→ DATA LISTING:
(begin)

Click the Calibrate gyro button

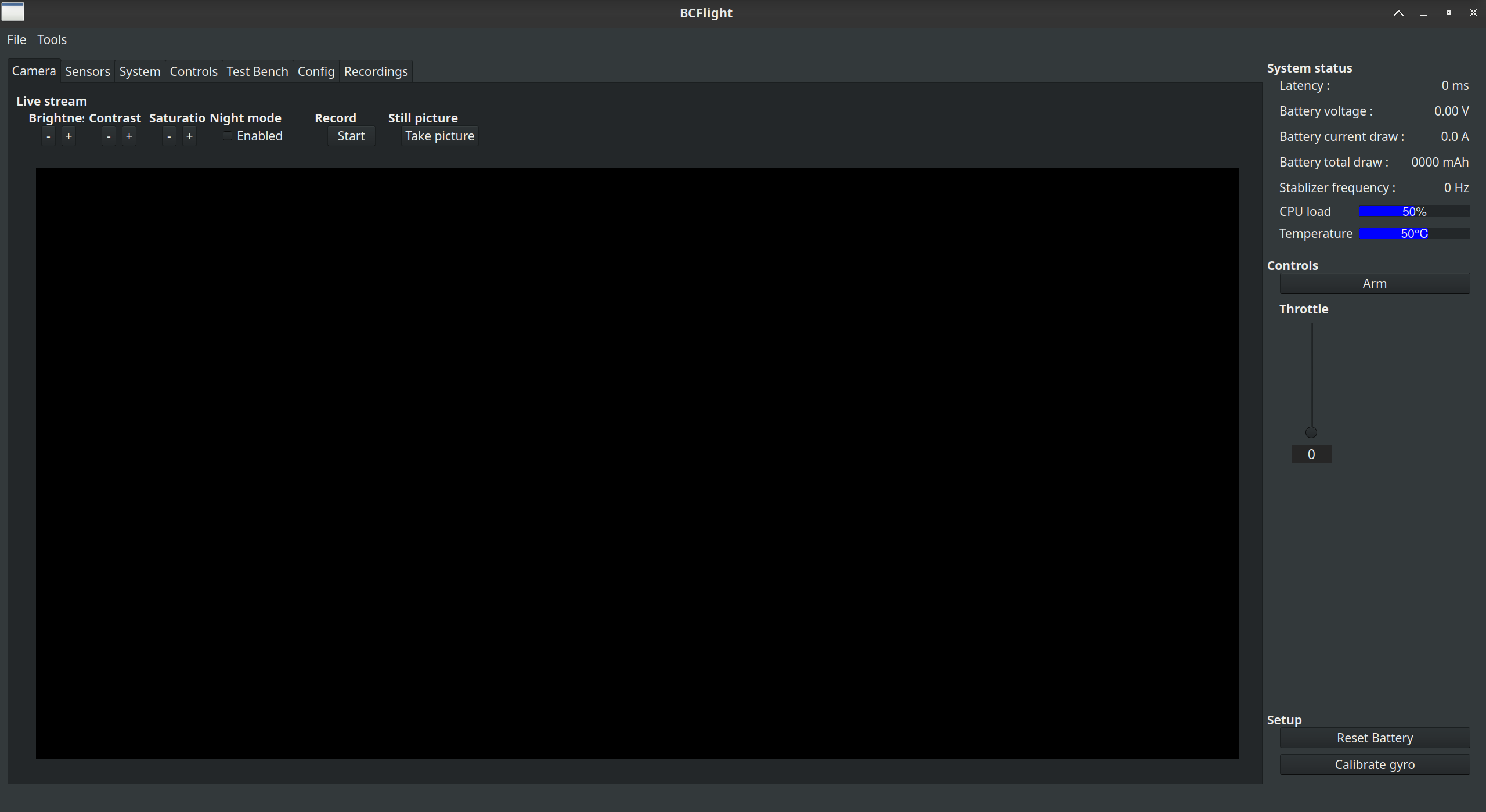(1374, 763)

(end)
(begin)

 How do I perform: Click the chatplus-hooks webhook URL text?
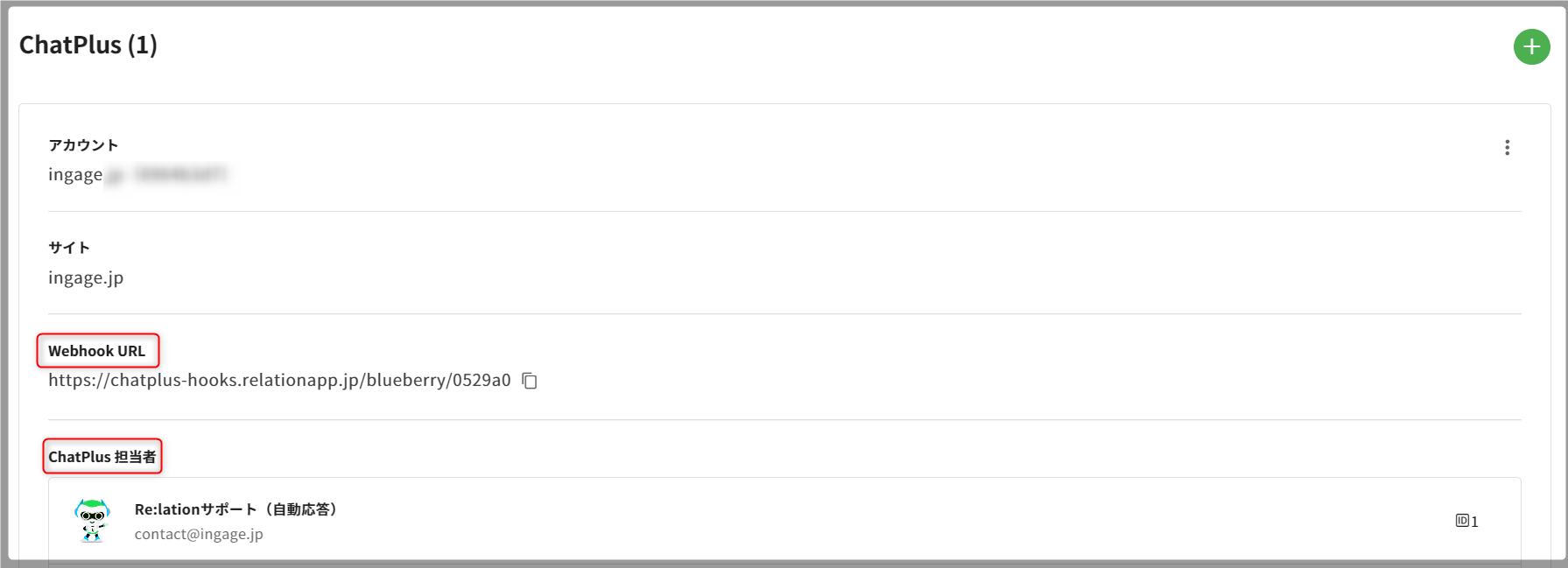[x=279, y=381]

(end)
(begin)

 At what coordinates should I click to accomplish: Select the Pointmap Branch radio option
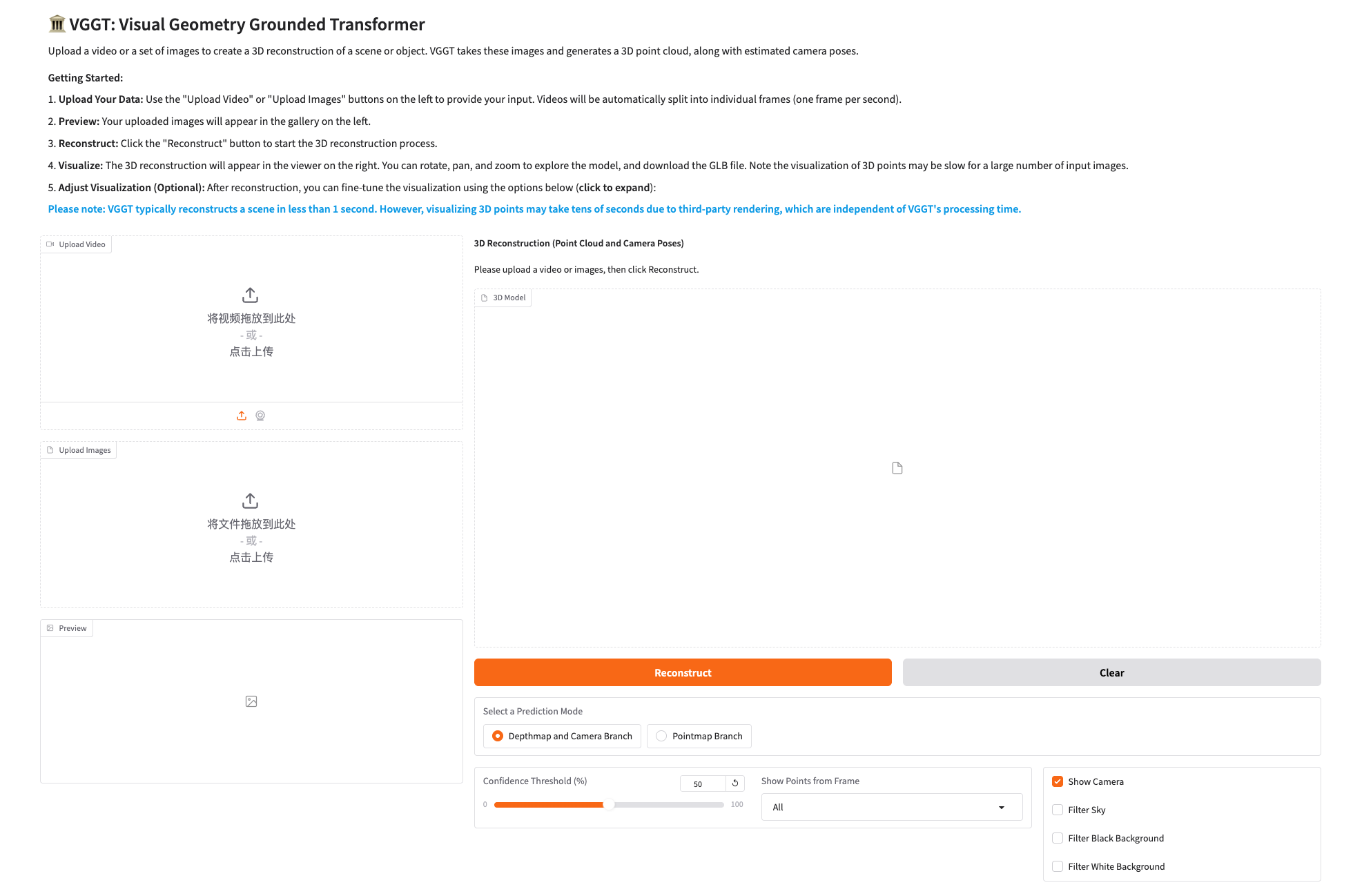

(end)

→ WHAT IS ASKED: Revise the entries from the line containing "How do I perform: Click" down to the line containing "[x=279, y=381]" by swapping "webhook URL" for "endpoint address" and keeping everything else unchanged. Return only those lines, without the pictures.

→ FINAL RESULT:
 How do I perform: Click the chatplus-hooks endpoint address text?
[x=279, y=381]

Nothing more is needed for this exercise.